The snippet was on body image and how to talk to children about their bodies in such a way that fosters confidence and self-respect. The one that stuck with me most was something along the lines of “point out all that their bodies do for them”. It got me thinking. I tell my boys numerous times a day how ‘cute’ they are. And ever since letting the infomercial sink in, I start to choke on those words as they come out of my mouth. Because they’re more than cute. They’re CAPABLE.
I would rather build them up and make them feel special based on what they can do rather than on how they look. And what they can do need not be anything more than breathing because the gift of breathing, we all would agree, is pretty special in it’s own right.
I’ve had a harder time trying to transition this kind of vocabulary into words that would actually come out of my mouth because I’m certainly not willing to ditch ‘stop being so dang cute’ with ‘how amazing is the fact you breath’. But I’m on my way, because dammit, it’s important.
I grew up with the ‘skinny girl’ complex that in today’s bizarre weight obsessed society feels like an inappropriate thing to complain about. But it made me incredibly self conscious. So-much-so that I wore sweat pants to gymnastics. Mind you I trained 5 days a week for 4 hours a day, in the afternoon, in southern California. Point being, it was hot and it didn’t make sense.
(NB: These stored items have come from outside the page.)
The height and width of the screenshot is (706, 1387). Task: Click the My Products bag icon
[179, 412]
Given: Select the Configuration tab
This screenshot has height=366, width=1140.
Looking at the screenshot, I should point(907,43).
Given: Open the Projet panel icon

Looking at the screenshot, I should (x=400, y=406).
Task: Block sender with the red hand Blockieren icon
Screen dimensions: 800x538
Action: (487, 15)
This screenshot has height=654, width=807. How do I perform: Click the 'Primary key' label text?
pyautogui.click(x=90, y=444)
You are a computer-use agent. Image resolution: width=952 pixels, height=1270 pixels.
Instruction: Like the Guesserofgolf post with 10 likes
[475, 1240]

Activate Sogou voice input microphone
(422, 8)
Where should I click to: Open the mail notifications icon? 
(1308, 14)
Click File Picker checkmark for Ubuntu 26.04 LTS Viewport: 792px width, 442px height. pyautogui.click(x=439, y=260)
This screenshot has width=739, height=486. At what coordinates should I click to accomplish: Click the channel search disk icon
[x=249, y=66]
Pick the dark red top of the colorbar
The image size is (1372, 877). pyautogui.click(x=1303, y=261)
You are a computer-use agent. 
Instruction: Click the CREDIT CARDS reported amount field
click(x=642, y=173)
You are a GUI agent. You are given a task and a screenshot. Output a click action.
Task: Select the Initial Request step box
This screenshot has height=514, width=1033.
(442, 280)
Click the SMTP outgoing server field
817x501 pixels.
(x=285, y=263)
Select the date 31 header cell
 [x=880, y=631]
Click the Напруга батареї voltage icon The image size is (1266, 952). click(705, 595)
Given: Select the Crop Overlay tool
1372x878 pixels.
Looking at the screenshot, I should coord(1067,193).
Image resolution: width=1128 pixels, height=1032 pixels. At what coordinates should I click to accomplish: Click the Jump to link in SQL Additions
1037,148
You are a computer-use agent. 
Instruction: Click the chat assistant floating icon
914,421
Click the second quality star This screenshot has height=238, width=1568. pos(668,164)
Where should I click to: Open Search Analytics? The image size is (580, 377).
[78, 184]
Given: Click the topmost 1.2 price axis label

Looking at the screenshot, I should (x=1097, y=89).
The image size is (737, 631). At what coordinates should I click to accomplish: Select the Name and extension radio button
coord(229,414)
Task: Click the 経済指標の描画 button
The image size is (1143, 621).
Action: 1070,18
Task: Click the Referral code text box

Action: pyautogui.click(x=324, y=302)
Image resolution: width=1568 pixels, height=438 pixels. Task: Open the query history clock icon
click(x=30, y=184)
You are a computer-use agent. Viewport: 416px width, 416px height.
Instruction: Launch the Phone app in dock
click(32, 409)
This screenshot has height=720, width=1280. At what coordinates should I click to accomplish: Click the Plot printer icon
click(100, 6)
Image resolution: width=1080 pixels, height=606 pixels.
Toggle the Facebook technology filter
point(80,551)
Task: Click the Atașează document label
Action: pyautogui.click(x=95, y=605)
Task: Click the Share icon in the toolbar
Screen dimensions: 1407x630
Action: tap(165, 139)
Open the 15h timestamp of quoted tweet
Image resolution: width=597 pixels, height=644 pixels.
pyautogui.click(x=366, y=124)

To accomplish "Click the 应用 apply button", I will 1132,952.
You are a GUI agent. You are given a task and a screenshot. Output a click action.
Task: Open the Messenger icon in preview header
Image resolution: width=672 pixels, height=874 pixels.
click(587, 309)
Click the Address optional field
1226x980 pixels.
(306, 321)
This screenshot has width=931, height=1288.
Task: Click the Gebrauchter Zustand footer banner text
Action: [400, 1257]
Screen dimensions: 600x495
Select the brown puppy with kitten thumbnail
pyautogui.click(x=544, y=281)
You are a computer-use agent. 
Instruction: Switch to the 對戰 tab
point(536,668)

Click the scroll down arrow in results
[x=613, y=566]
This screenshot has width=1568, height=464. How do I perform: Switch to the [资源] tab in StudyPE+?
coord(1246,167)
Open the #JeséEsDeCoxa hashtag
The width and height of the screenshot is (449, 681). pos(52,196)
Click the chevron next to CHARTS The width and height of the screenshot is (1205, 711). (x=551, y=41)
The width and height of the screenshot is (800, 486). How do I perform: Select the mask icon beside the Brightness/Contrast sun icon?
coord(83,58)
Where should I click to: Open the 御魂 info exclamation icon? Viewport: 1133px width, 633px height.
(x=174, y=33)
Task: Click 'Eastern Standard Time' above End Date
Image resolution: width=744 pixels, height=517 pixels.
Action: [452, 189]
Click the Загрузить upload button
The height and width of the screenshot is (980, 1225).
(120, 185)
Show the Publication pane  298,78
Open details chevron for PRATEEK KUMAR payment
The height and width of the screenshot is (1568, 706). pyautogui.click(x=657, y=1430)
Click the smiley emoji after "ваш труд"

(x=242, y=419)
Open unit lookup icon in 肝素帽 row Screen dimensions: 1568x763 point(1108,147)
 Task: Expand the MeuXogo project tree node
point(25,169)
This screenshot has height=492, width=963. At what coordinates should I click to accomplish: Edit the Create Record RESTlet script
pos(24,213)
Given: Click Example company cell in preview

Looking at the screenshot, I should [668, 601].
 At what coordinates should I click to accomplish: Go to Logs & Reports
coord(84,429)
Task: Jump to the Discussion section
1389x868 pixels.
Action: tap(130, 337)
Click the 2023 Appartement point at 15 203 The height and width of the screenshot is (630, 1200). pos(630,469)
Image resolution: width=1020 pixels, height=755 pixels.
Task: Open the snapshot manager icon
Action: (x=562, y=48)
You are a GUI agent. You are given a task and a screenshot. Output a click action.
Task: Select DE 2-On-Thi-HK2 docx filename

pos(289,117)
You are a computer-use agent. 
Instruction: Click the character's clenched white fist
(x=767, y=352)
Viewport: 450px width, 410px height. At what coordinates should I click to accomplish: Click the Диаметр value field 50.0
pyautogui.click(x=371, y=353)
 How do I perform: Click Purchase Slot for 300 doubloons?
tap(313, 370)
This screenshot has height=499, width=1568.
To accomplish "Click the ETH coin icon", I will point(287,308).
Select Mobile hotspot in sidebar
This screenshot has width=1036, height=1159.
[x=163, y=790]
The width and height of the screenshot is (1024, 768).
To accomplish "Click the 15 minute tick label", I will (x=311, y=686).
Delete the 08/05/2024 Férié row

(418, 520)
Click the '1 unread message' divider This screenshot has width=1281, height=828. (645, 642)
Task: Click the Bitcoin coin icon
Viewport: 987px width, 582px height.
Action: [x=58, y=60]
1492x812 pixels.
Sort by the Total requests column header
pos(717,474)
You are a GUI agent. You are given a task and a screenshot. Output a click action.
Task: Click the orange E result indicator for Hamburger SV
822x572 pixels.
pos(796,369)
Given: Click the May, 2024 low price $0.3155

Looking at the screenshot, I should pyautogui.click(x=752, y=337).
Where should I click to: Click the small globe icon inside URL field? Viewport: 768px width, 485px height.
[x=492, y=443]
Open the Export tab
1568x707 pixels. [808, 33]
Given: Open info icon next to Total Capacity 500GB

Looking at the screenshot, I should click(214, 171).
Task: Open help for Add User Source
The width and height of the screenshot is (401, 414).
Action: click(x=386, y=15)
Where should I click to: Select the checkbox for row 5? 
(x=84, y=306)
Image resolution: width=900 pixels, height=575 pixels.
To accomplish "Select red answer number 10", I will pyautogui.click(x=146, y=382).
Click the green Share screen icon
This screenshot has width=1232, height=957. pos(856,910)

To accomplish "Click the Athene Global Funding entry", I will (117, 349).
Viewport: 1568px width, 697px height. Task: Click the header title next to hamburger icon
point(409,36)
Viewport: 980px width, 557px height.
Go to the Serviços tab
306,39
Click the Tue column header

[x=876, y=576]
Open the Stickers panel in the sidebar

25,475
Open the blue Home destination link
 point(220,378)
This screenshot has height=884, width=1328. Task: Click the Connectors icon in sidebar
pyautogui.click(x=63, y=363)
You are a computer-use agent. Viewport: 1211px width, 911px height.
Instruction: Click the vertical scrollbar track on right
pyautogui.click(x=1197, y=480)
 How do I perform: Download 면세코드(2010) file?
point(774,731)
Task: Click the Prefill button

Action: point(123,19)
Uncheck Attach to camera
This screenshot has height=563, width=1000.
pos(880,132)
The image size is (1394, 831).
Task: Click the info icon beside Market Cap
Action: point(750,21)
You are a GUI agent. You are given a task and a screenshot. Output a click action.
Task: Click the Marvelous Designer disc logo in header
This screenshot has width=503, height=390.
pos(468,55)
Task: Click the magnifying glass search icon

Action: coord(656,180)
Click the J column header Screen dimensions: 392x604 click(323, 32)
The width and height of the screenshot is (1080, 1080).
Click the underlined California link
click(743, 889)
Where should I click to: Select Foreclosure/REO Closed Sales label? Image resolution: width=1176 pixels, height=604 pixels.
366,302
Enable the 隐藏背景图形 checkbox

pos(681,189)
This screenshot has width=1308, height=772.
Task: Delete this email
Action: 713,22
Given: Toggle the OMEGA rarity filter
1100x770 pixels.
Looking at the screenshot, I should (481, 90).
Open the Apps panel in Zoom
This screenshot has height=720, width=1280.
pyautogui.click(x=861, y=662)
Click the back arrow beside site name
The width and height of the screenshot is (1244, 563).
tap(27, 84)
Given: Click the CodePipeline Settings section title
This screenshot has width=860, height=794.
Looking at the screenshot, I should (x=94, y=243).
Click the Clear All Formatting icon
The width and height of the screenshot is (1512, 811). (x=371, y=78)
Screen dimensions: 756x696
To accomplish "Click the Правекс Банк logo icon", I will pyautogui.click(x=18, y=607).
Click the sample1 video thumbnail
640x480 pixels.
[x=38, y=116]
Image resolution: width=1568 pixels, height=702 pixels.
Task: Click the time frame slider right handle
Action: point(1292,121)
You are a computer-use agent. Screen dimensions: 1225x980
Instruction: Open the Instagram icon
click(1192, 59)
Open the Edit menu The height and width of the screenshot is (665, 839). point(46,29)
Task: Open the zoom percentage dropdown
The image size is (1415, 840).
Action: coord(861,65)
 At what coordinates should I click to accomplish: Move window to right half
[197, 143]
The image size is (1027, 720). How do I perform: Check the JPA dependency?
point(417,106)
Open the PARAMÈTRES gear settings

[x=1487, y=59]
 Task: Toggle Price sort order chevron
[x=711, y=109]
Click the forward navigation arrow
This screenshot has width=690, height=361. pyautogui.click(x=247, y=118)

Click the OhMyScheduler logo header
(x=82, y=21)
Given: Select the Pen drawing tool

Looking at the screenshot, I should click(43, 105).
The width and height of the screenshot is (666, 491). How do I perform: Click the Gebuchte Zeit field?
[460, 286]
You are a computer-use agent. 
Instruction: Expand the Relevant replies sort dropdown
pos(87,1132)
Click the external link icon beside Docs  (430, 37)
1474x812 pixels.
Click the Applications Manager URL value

The other day my mom told me Hooper’s golf coach gave him a ride in the golf cart while all the other kids walked and justified it, in front of Hooper and the other kids in the class, because Hooper was ‘too skinny’ and couldn’t afford to lose calories walking. When I heard that, I was reminded of my junior high days when all my friends and a few curious classmates pitched in on my birthday to buy me an absurd amount of balloons to see if I could actually be whisked away. I was a pretty resilient kid in the respect that it didn’t bother me much, but my sister and my mom – who were equally thin but arguably more sensitive – recall similar memories being more detrimental to their psyche.
Hooper overheard me the other day describing him as a baby being ‘skinny’ and immediately upon hearing the word ‘skinny’ turned to me and said, ‘I’m not skinny’ in-such-a-way that proved he’s only beginning to become aware of this new label and making sense of it. I can see the wheels spinning, ‘is this a good thing’, ‘is this a mean thing’, ‘do I want to be skinny’, ‘do others want to be skinny’…
I recall reading a post by my dear friend Marge Jacobsen, who herself was a victim of abuse. Her post highlighted the fact that she does not make her children hug her. Sounds fair enough but I know I for one am always trying to manipulate a hug or kiss out of my boys because, dammit, I love them. But she makes a ridiculously important point in that we ought to respect when others don’t want to touch us or show affection and not make it about hurt feelings.
Sometimes I think we’ve all gotten too damn sensitive in this age of parenting. We’re all so hyper-aware and there’s so many avenues that allow for so much judgement of one another. I mean describing Hooper as skinny is synonymous with describing his hair as blond; it’s nothing more than a characteristic trait. By the same token, one would never describe a kid as fat to his / her face because it carries a certain amount of hurt when being described in such a way.
I suppose the take home, for me, is that it is more beneficial for me to compliment my boys on things they have control over; things like chores or the way their body enables them to do things they enjoy. I won’t deny their obvious traits, I just won’t let them define who they are and I won’t file them under reasons why I love them. Because fat or thin, short or tall, black or white, hugs or no hugs, I love them all the same. Always will.